First. Well, it's a bicycle, right? If you are reading this you already know... I hardly need mention that a bike can be an object of respect and lust; both sexy and utilitarian, sleek and rugged, and above all, it can be a tool that bestows on its user many great powers… powers that are just a few watts shy of super-powers. We may not fly. But we can bunny-hop. We may not be able to dead-lift one car to save a baby. But we can pass a dozen as they slog toward a traffic light. And while we are at it, we can make funny faces at the occasional back-facing baby.
I built my bike from scratch and christened her Golondrina. It’s Spanish for swallow (the bird, not the verb)… It comes from this famous old Mexican song in which the author considers the little black migratory bird and wonders longingly “where could she be heading, so fast and exhausted?” That seemed like a good motto for my new bike… and I upon it. They know not where, but go fast and exhausted!
When I moved to California last year, I found myself temporarily in urgent need of a means to commute 6 miles to work until my truck and motorcycle arrived from Rhode Island. A bicycle might do the trick. Since I already owned two bicycles (also, for the time being, on the wrong coast) I wanted to keep my investment cheap bordering on disposable while hoping to avoid the Walmart look. For $150 I got my hands on a used fixie.... It came with cyclo-crossish tires, which urged me to venture out on the dirt, and soon I was loving all the new found trails, and my new found lungs... and the cheaply made crank-set was falling apart, and the wheels were showing signs of irreparable damage. So I decided that I would build myself a new bike.
This would be the first time I built a bicycle, and I decided it should be the last. What I mean is that when you get to select every bit of bike... from stem to rear hub, from spokes to handlebar tape, you have time to think… what is it that matters to you?
My own answer was easy: durability… toughness, resilience, permanence, if at all possible (without going into Titanic territory) indestructibility. My new bike – I decided before I tightened the first nut – should be built to be my last bike.
I’m not that original. I got the idea for my project from reading the book “It’s all about the Bike” (http://www.robpenn.net) in which the author lovingly describes the process of building his dream bike. By the way, I am in no way affiliated with him. But as a fellow lover of the bicycle, I wish him well. May he sell lots of books! At any rate, I suspect other self-described bike-hackers will probably enjoy the read as much as I did.
Anyway, as I was saying: durability. This to me meant two things.
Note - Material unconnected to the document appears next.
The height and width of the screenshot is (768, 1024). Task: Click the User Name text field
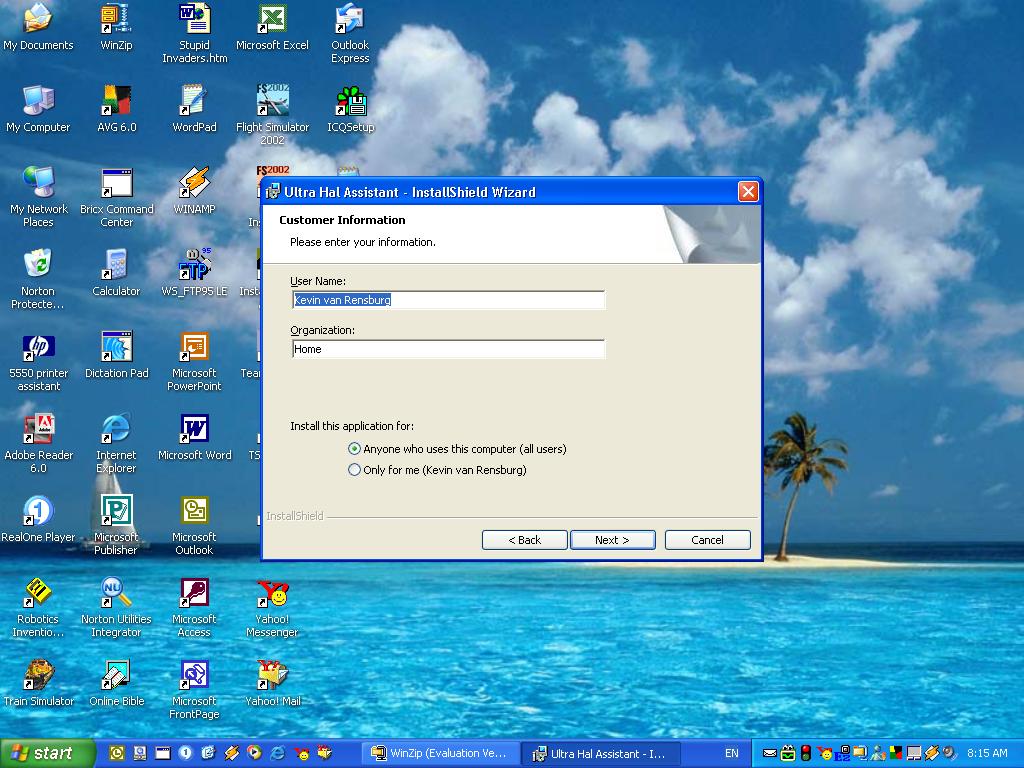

Number one. Stainless steel. Wherever possible. Frame. Crank-set. Chain-ring. Cog. Spokes. Hubs. Even my water bottle is stainless. But it’s not a perfect world so, if something must be aluminum (rims and handlebar), then double walled, reinforced, and extra thick, if you please.
My stainless steel frame is a Surly 1x1. So, you never heard of a Surly? Well, a year ago, neither had I. But once I heard about them, I started hearing more… like, check this one out, a Surly on its way to the South Pole.
Number two. Simplicity. Simplicity is awesome. Simplicity means there are few things that can break. Simplicity means that, should you somehow contrive to break one of them things anyway (because, like, you were careless, and dropped your bike from the third floor window) you can probably fix it with a crescent wrench and a hammer.
And what – dear reader – is simpler than a fixed gear bike? (except perhaps a unicycle) No gears. No derailleurs. No brakes (optional). And thus, no cables. Not even a freewheeling rear hub!
So, you say a fixie is not your cup of tea? Fine. But I'll tell you something, I have ridden bikes for 30 years. I rode my first fixie only this year... and I’m never going back to gears. Maybe it’s a midlife crisis thing… trying to hipsterify myself at 40. But whatever the cause, it got me to fall in love with pedaling, all over again. I can't quite explain it, but if you are fixie-curious, just give it a shot... you'll see what I mean.
Fine, you say, a fixie may be good enough if you intend out of it nothing more consequential than strolling harmlessly about the neighborhood. Or even (if you dare), doing crazy brake-less street tricks. But a single gear is not for serious long-distance bicycling. Ah. Yes. Well. They forgot to tell this guy riding to Everest on a single speed.
It took me a few months to build Golondrina: the bike that is good for everything, if you intend everything to be hard. On any kind of a long descent, my legs turn to blenders. On any respectable climb, I find myself standing, cursing, vein-a-popping, grunting, snarling, and inexorably, walking.
And yet somehow... I've never once missed my old gears! Especially when I'm pedaling alongside my wife... her steed clinking and clanking and chain-skipping, while Golondrina hums along in perfect stealth silence.
Ah. But is seems I've gone astray and written way long, and I haven't mentioned a single hack. So let me... um, change gears, and share with you my humble contributions to the universe of bike-hacking.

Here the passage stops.